Copy the material word for word, starting at the line that contains "info@paintyourblessings.com (551, 1142)" and ending at the line that contains "[TikTok] (1068, 145)", with both of those lines included.

— Start of Records for the exercise —

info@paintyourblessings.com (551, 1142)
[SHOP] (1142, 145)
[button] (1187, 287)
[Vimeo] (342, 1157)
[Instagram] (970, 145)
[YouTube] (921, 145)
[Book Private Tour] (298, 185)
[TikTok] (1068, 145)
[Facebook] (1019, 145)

— End of Records for the exercise —
— Start of Records for the exercise —

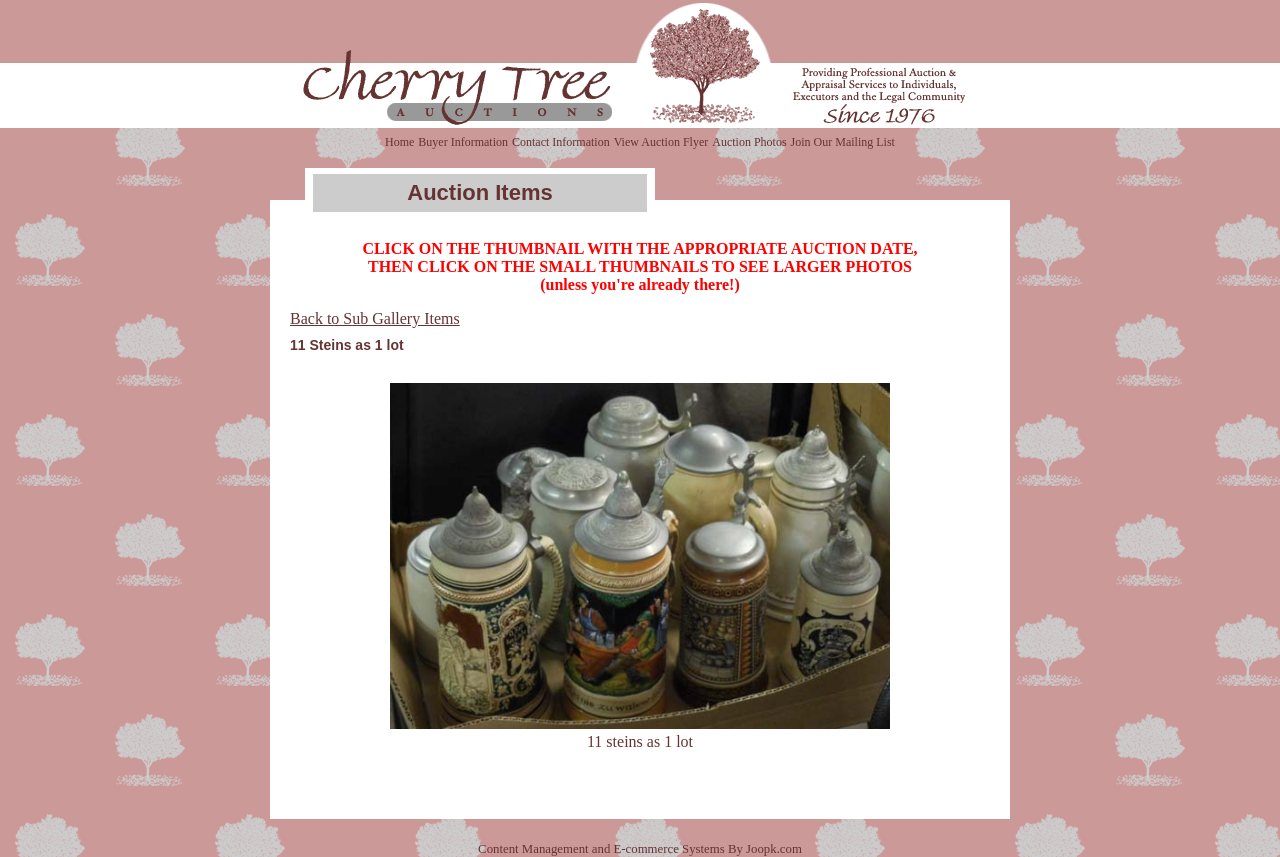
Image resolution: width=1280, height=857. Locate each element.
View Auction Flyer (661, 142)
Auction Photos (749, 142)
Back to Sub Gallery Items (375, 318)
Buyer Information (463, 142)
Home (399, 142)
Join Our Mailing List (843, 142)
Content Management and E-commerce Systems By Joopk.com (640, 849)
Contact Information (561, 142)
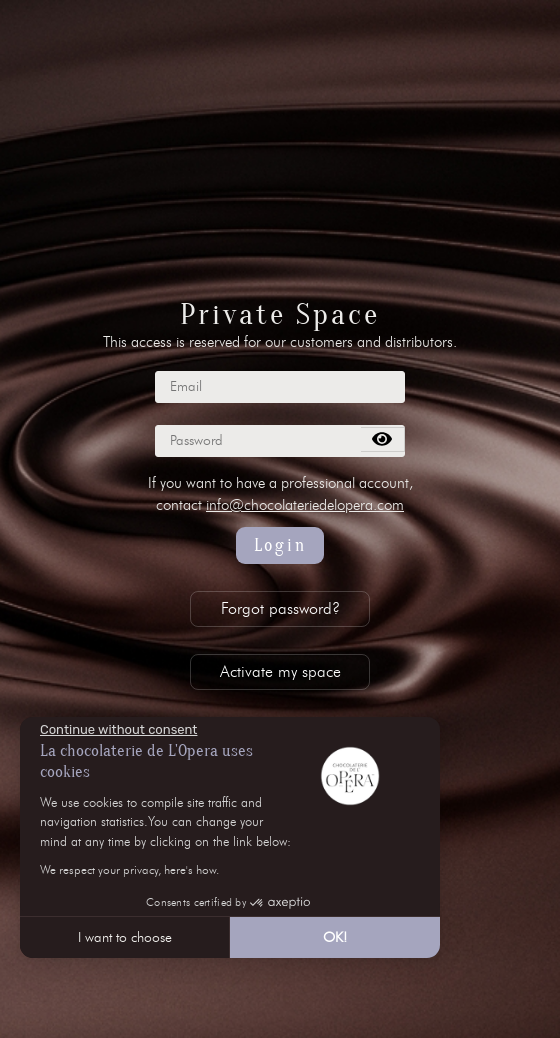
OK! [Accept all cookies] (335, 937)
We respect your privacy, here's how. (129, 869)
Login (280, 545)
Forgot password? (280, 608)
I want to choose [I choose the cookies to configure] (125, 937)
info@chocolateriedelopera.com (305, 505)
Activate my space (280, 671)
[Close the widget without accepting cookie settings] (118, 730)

— End of Records for the exercise —

• [Exercise solution]
info@paintyourblessings.com (551, 1142)
[SHOP] (1142, 145)
[button] (1187, 287)
[Vimeo] (342, 1157)
[Instagram] (970, 145)
[YouTube] (921, 145)
[Book Private Tour] (298, 185)
[TikTok] (1068, 145)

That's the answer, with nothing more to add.